TEXT PROVIDED:
※ ※ ※

State-owned oil and gas exploration firm Gujarat State Petroleum Corporation (GSPC) is seeking partners for nearly 20 onshore blocks. It has entered into preliminary agreements with close to eight firms to review the data of the blocks, two officials privy to the development told FE. Of the 22 blocks on offer for partnerships, 16 are producing hydrocarbon. Nearly eight firms including the UK’s Magna Energy, Essar Oil, Tata Petrodyne, IOC and Bharat PetroResources, among others, have signed non-disclosure pacts with GSPC to study the geological data of the blocks, said one of the officials, who did not wish to be named.
The firms would be offered ‘participating interest’ under the existing production sharing norms. The producing blocks are mature and in need of technical assistance to make hydrocarbon flow from them. This is why GSPC wants to farm out to partners who could bring technical expertise, said another official. The final decisions of the partners would be decided by way of bidding and are likely to be finalised by December. GSPC has roped in consultancy firm EY for the job. This partnership is in addition to one where central government-owned ONGC and GSPC have signed an initial pact that would pave the way for ONGC buying a majority stake in the latter’s 1,850 square km KG Basin offshore block, KG-OSN-2001/3.

※ ※ ※

Stored data:
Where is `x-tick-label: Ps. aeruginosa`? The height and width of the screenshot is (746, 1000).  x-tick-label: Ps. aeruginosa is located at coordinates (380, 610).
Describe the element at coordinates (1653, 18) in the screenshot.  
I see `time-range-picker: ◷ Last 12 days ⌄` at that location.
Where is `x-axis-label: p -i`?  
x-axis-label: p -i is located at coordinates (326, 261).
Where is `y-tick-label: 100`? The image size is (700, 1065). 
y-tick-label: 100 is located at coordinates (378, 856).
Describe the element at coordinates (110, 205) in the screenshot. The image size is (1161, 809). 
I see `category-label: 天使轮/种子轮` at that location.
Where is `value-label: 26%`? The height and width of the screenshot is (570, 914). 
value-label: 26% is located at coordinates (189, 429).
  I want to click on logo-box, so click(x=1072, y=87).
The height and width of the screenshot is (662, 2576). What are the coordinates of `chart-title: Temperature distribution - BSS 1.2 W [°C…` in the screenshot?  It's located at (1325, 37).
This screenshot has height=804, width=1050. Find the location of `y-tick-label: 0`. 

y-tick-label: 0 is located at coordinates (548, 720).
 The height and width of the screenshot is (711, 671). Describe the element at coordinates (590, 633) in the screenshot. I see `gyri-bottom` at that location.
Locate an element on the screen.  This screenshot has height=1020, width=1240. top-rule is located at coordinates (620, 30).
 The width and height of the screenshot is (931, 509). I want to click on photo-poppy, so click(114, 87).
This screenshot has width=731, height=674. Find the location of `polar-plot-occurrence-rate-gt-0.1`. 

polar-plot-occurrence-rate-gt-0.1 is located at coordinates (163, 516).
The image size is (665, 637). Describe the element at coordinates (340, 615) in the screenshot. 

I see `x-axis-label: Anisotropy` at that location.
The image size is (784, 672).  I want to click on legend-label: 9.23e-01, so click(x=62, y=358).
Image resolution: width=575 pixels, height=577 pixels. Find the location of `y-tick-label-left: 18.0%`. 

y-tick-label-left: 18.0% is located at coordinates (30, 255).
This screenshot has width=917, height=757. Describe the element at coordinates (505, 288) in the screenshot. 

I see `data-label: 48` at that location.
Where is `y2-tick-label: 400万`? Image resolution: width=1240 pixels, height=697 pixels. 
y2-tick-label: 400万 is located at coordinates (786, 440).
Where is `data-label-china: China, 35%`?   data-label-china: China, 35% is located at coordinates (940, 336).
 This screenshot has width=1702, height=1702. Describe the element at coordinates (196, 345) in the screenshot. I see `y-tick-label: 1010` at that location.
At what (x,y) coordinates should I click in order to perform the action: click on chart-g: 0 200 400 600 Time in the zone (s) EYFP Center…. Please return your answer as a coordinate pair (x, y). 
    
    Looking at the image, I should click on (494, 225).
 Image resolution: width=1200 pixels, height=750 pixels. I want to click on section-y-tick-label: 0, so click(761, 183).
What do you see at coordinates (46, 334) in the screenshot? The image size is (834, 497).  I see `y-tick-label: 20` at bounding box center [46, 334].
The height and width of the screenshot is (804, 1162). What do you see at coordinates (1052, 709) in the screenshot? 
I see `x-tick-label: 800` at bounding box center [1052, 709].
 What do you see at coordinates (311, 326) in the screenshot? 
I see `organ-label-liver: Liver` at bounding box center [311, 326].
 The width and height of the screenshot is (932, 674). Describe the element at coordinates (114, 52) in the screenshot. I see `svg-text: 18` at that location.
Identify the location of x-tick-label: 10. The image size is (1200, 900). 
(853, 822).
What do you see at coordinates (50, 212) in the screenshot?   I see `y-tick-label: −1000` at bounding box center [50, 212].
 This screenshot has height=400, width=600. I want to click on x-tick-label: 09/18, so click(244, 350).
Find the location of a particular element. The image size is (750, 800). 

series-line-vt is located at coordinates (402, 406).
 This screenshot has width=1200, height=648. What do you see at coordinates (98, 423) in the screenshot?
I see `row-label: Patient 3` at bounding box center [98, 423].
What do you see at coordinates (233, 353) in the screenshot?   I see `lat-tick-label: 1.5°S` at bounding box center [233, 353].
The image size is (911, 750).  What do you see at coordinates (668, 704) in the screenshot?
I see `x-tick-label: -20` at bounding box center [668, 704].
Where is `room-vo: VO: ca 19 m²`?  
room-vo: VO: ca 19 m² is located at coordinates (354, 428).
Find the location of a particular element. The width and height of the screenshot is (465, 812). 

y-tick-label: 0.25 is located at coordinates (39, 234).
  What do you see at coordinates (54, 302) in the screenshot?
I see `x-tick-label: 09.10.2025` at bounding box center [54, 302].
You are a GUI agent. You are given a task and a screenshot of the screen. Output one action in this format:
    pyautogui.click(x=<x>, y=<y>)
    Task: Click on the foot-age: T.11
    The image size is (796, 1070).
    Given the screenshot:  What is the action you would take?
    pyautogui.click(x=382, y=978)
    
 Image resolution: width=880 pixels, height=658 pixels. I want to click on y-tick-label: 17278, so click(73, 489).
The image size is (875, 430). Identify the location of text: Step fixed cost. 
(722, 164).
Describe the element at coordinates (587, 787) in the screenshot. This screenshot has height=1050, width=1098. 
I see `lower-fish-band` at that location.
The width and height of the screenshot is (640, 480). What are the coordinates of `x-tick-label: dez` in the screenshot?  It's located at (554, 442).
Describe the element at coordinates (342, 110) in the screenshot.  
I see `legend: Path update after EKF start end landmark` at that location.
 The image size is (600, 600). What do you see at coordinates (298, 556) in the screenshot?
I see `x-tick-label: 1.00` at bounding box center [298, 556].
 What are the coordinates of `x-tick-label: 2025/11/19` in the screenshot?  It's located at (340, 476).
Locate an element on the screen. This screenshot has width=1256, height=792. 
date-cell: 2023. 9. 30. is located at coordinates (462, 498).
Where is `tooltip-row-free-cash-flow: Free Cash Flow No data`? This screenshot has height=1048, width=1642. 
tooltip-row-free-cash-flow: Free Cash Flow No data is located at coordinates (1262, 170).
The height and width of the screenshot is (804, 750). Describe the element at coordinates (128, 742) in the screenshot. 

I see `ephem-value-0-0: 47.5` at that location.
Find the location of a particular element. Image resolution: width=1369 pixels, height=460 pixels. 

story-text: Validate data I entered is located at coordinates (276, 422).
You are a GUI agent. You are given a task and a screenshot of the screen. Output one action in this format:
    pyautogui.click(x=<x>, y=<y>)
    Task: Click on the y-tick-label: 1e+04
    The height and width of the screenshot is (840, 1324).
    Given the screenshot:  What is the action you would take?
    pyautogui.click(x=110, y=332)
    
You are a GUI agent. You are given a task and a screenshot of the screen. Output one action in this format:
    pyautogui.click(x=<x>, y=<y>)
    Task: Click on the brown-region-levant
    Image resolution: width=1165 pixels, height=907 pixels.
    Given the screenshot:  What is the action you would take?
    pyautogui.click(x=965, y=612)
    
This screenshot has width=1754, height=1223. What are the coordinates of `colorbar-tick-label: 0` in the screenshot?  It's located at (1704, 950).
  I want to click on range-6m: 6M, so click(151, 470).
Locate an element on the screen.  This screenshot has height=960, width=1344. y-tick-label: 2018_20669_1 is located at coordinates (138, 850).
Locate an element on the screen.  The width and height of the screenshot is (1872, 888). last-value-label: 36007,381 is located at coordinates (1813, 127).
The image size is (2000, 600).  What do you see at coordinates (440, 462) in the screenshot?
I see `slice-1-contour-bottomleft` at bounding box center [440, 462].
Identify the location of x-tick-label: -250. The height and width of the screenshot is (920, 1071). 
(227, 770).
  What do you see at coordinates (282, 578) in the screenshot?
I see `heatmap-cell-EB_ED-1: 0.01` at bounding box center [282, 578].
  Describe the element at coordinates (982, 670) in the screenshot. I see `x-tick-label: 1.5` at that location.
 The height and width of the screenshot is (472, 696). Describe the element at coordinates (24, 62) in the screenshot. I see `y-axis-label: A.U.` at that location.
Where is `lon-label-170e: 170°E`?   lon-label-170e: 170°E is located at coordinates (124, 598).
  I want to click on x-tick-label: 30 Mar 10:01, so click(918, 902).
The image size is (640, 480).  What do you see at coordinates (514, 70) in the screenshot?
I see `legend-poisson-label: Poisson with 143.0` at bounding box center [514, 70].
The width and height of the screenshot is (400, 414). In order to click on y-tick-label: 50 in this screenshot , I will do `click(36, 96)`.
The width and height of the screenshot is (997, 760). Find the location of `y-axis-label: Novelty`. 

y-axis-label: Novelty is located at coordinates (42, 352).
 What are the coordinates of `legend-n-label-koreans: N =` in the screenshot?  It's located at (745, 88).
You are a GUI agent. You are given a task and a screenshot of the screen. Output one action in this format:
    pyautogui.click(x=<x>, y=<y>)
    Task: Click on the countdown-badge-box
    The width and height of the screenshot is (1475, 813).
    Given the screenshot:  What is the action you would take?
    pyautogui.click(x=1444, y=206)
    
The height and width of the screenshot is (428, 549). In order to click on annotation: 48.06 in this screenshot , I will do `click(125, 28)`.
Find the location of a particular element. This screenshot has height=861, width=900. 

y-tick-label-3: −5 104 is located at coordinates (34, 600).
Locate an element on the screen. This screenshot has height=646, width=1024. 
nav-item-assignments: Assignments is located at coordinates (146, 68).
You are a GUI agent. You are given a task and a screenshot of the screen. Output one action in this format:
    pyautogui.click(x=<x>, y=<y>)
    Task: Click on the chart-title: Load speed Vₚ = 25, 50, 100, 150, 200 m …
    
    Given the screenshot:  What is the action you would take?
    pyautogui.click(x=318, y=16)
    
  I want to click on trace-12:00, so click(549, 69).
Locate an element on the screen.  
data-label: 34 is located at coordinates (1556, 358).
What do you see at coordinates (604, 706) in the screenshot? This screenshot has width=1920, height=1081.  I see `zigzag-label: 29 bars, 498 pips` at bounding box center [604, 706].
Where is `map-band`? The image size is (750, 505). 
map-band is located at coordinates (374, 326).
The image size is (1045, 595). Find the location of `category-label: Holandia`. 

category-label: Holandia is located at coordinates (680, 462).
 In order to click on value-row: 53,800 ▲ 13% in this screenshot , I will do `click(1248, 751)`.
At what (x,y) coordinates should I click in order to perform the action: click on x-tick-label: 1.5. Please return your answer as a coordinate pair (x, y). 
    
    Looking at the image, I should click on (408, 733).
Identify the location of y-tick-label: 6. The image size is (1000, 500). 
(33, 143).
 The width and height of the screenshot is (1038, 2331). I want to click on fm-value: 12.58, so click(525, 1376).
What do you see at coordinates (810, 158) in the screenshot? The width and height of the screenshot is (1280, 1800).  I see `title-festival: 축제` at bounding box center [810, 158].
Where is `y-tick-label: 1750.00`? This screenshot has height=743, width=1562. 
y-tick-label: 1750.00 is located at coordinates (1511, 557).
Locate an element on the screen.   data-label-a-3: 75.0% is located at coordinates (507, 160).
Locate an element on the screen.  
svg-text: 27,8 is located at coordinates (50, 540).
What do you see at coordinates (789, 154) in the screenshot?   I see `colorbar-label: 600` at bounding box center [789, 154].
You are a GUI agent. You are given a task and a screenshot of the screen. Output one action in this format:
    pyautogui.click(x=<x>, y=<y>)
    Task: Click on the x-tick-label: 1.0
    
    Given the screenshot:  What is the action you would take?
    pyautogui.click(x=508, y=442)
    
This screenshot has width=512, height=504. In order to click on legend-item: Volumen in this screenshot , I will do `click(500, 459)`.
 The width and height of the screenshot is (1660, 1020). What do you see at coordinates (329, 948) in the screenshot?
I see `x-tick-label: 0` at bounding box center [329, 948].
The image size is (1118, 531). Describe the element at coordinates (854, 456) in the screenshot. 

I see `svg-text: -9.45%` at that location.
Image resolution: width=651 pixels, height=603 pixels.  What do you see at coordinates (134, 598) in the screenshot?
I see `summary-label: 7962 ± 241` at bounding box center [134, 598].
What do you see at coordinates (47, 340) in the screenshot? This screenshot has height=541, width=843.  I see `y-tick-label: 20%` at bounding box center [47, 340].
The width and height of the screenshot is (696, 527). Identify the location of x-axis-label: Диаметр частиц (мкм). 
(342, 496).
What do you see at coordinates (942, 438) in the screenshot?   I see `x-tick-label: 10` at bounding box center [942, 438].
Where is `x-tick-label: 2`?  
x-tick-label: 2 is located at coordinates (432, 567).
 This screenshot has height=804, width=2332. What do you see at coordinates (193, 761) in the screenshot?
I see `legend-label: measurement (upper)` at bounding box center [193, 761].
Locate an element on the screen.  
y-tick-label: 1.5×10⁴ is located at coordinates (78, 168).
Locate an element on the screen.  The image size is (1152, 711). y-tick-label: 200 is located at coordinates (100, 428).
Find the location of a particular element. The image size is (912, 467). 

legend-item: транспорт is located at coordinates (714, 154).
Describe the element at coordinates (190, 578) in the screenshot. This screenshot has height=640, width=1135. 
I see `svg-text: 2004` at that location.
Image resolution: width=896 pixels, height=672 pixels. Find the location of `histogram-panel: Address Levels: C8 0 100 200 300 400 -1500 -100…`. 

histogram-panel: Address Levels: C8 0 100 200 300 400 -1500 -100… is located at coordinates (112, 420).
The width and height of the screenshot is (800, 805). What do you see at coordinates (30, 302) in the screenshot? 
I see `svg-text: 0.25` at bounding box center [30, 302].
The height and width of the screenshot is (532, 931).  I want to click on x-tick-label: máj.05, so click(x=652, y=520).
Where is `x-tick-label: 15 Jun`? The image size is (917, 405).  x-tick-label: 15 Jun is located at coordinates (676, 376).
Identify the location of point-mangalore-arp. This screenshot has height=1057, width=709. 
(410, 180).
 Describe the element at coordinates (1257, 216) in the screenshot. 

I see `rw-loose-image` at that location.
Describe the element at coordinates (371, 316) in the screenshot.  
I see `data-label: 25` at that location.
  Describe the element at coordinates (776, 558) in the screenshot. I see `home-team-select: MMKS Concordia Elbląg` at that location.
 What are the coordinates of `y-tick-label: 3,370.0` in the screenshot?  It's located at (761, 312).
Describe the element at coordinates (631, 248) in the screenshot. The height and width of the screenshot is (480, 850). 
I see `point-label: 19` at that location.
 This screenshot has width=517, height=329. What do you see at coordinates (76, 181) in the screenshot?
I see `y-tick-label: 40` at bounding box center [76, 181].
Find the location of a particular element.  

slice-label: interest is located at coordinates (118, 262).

※ ※ ※

EXERCISE GOAL:
Pick up the news report on GSPC's search for partners for its onshore oil and gas blocks, which appears before the items, and continue it from its last sentence.

WRITTEN RESPONSE:
In FY16, GSPC reported total revenues of Rs 107.2497 billion, on which it recorded a loss before tax of Rs.8.75 billion and net loss of Rs 8.0442 billion. The loss was because of adverse impact on profitability due to writing off exploration cost, impairment of producing properties due to lower oil and gas price. Of the producing GSPC-operated blocks in FY16, the Ingoli and Sanand East field of Ahmedabad block were producing 725-750 barrels of oil per day (bopd); 200-250 bopd and 25,000-30000 cubic metres of gas per day was produced from the Tarapur block. In the case of non-operator blocks of GSPC in FY16, Karannagar, Vadtal, Dholasan, Allora, Kanawara, North Karhana, Hazira and Dabka were producing hydrocarbon.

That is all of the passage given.